[Openmp-commits] [PATCH] D14254: [OpenMP] Initial implementation of OpenMP offloading library - libomptarget device RTLs.

Tue Nov 21 10:33:12 PST 2017

Hahnfeld added inline comments.

================
Comment at: libomptarget/deviceRTLs/nvptx/CMakeLists.txt:63
+
+  # Get all the compute capabilities the user requested or use SM_35 by default.
+  if(LIBOMPTARGET_NVPTX_COMPUTE_CAPABILITY)
----------------
grokos wrote:
> Hahnfeld wrote:
> > Clang defaults to `sm_30`, should we be compatible here?
> OK, I changed the default to `sm_30` and added a comment that this is what clang uses by default as well.
> 
> However, the default may change to `sm_35` due to the implementation of `__kmpc_reduce_conditional_lastprivate` which involves a call to `atomicMax` on 64-bit integers, which in turn requires a minimum of `sm_35`. Let's keep this issue open until we decide how to proceed.
As I've said offline, we then have to change the default **now**. I suppose the won't compile otherwise?

================
Comment at: libomptarget/deviceRTLs/nvptx/CMakeLists.txt:120
+      endif()
+      set(LIBOMPTARGET_NVPTX_SELECTED_CUDA_COMPILER_FROM_TREE clang)
+    else()
----------------
grokos wrote:
> Hahnfeld wrote:
> > This means that this runtime library is rebuilt whenever the compiler in the tree changes which takes quite some time. Can we maybe only compile the bitcode library if CMAKE_C_COMPILER is Clang?
> I'm not sure I fully understand the point here. Can you elaborate?
Currently, this will try to use the just-built compiler when building in-tree with LLVM and Clang. It does so by adding a dependence to the `clang` target which means that the files are recompiled whenever the compiler changes, ie the `clang` target has a newer modification timestamp.

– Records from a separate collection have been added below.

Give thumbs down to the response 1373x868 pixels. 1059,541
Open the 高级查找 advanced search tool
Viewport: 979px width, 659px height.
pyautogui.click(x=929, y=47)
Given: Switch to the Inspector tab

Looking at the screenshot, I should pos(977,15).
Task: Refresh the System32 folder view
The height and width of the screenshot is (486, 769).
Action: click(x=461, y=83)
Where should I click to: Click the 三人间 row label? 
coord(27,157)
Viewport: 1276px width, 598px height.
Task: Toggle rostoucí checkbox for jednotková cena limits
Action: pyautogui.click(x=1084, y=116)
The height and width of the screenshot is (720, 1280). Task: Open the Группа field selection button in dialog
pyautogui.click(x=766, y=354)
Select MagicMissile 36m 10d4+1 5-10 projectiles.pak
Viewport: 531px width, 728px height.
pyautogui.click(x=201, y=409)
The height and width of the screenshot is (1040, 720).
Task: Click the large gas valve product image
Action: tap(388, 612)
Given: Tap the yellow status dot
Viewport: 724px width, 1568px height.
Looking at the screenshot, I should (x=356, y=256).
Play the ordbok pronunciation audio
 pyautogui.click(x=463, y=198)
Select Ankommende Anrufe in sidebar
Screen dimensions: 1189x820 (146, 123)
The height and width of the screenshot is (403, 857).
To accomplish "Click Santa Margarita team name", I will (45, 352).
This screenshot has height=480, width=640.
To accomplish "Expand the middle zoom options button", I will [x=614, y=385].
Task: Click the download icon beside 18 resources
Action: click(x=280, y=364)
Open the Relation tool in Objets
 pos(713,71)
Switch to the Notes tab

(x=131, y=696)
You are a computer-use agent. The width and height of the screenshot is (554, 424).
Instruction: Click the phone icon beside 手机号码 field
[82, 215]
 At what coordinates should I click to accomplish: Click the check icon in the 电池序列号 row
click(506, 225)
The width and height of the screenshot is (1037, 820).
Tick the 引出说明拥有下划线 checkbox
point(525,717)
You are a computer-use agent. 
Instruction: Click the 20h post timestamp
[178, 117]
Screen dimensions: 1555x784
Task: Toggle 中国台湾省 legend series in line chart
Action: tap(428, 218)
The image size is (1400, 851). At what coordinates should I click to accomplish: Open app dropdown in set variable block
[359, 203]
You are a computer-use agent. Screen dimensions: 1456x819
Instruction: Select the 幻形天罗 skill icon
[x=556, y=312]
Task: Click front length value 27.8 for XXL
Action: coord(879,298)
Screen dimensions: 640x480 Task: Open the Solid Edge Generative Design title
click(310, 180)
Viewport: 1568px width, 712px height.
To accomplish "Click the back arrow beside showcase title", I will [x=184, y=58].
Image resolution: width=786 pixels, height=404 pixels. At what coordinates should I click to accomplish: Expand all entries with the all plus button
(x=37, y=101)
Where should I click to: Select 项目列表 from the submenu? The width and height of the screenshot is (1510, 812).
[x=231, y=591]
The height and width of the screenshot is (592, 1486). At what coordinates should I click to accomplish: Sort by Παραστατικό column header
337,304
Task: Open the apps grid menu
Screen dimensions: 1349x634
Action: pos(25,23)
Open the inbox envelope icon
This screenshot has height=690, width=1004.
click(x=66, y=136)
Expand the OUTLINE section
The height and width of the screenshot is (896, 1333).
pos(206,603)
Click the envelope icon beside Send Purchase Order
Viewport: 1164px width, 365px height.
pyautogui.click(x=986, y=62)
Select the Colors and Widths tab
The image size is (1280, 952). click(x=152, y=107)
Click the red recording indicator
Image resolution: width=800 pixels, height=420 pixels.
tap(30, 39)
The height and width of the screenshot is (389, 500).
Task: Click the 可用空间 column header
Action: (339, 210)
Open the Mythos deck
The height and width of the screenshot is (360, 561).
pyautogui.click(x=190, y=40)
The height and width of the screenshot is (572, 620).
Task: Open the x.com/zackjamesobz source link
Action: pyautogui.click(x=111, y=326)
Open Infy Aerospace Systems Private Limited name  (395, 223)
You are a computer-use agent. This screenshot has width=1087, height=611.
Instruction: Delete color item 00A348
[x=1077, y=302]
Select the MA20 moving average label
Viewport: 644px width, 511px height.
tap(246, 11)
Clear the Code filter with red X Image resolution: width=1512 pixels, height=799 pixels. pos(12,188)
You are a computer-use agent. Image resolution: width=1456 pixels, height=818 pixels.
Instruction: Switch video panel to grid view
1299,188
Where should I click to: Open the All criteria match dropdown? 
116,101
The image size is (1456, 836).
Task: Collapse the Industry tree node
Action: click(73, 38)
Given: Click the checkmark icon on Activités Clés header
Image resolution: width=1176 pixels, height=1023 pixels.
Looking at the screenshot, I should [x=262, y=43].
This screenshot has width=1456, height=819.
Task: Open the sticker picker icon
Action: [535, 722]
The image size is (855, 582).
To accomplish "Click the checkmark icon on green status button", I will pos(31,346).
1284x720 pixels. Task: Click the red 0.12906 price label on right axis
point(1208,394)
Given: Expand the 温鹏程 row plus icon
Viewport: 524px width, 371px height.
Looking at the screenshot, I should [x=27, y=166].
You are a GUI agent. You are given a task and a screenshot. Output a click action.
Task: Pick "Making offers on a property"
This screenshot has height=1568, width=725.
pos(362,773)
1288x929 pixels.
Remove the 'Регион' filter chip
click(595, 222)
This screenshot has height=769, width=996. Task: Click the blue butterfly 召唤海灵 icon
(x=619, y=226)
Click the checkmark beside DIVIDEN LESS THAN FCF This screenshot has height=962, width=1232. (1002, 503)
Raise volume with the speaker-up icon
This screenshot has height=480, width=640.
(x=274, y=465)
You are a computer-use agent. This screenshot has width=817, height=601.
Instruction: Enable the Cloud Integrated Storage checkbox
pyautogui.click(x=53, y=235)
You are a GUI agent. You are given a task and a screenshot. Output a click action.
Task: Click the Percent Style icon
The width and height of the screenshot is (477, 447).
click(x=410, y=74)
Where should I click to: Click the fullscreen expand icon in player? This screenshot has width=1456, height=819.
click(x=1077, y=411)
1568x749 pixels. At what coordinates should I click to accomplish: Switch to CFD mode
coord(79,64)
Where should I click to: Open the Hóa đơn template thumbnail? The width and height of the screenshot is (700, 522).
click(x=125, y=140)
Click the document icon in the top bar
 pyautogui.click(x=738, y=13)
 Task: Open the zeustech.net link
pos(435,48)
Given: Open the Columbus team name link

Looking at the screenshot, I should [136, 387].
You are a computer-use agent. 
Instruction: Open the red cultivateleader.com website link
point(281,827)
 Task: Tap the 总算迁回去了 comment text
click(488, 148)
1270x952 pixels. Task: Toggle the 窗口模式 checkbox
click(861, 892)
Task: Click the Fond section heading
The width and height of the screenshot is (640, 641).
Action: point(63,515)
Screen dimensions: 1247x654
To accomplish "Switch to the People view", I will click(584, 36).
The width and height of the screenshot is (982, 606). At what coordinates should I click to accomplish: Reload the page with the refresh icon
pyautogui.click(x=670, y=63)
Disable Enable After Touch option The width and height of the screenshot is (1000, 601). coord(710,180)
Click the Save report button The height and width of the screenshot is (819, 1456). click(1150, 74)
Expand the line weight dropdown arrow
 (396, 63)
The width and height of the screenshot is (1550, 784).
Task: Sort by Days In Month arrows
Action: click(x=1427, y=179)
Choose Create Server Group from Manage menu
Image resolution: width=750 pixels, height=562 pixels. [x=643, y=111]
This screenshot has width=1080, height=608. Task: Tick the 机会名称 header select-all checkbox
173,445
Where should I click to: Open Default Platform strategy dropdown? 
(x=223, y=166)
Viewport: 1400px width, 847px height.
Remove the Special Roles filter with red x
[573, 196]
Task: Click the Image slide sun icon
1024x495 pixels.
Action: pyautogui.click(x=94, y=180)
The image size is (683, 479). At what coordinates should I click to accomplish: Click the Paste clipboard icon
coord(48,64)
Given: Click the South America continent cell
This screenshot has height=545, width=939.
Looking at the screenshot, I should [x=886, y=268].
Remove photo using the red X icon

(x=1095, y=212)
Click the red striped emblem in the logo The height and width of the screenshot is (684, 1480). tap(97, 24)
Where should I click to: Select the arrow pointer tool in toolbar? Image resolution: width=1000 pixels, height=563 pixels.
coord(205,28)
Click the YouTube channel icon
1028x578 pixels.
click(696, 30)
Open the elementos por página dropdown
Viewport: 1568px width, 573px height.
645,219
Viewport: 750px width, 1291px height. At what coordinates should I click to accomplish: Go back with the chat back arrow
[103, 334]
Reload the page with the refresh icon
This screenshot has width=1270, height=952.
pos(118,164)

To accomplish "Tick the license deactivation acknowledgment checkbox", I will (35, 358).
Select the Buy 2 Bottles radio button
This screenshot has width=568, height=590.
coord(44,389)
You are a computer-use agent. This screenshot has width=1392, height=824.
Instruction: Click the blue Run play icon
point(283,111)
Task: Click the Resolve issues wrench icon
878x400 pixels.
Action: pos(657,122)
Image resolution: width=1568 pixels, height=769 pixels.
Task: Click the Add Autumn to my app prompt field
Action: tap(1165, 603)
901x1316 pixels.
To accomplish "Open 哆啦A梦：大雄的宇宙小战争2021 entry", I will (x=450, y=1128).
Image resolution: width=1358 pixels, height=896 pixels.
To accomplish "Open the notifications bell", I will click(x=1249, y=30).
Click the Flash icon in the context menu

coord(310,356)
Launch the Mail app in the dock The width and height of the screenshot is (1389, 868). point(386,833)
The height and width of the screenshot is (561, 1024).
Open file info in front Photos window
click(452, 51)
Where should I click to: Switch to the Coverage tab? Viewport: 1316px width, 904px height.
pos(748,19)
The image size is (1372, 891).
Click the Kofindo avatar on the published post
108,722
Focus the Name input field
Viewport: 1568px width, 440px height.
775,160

IMO we shouldn't do this but always build with the `CMAKE_C_COMPILER` that all the other code uses. If that's a (recent) `Clang`, we can build the bclib. If not and it's for example a GCC, we should just deactivate bclib. Note that no other (runtime) library (neither libomp nor host libomptarget nor other libraries as libc++ or compiler-rt) use the just-built compiler for building.

================
Comment at: libomptarget/deviceRTLs/nvptx/src/data_sharing.cu:132
+  unsigned WID = getWarpId();
+  unsigned CurActiveThreads = __BALLOT_SYNC(0xFFFFFFFF, true);
+
----------------
grokos wrote:
> Hahnfeld wrote:
> > Can we have this in a function with a corresponding name?
> It's a single line which calls a built-in. Too simple for a dedicated function. Anyway, what do you propose?
There are other single-line functions and it is not obvious to me how `__BALLOT_SYNC(0xFFFFFFFF, true)` returns `CurActiveThreads` - btw. is this a number or as mask?

================
Comment at: libomptarget/deviceRTLs/nvptx/src/libcall.cu:17
+
+#define TICK ((double) 1.0 / 745000000.0)
+
----------------
grokos wrote:
> Hahnfeld wrote:
> > grokos wrote:
> > > This is where the hard-coded definition of the GPU clock frequency has been moved. I'll try to find a viable solution to make the library find the clock frequency dynamically.
> > Yes, this doesn't sound like a good idea to have that hard-coded...
> Getting the clock frequency in device code cannot be done. We can only query it on the host.
> 
> I tried having a device global variable TICK and set it via a call to `cuModuleGetGlobal(..., "TICK")` from the CUDA plugin (the plugin can query the frequency via `cudaGetDeviceProperties`). This solution did not work because `libomptarget-nvptx.a` is a static library so the clock frequency should be set at compile time. We cannot use dynamic libraries (yet?) because the CUDA toolchain does not support dynamic linking.
> 
> Eventually I implemented `omp_get_wtime()' using the `%globaltimer` register. That's the only viable option. If the register gets removed in the future, there's nothing we can do.
> 
> `omp_get_wtick()` is probably not needed. No one will ever query the time between clock ticks from within device code... I left the function there so that the linker can find it but it prints a message that this functionality is not implemented.
> 
> I leave this issue open for further discussion anyway.
That's not a justification, I really doubt that anyone will call `omp_get_wtime()` either.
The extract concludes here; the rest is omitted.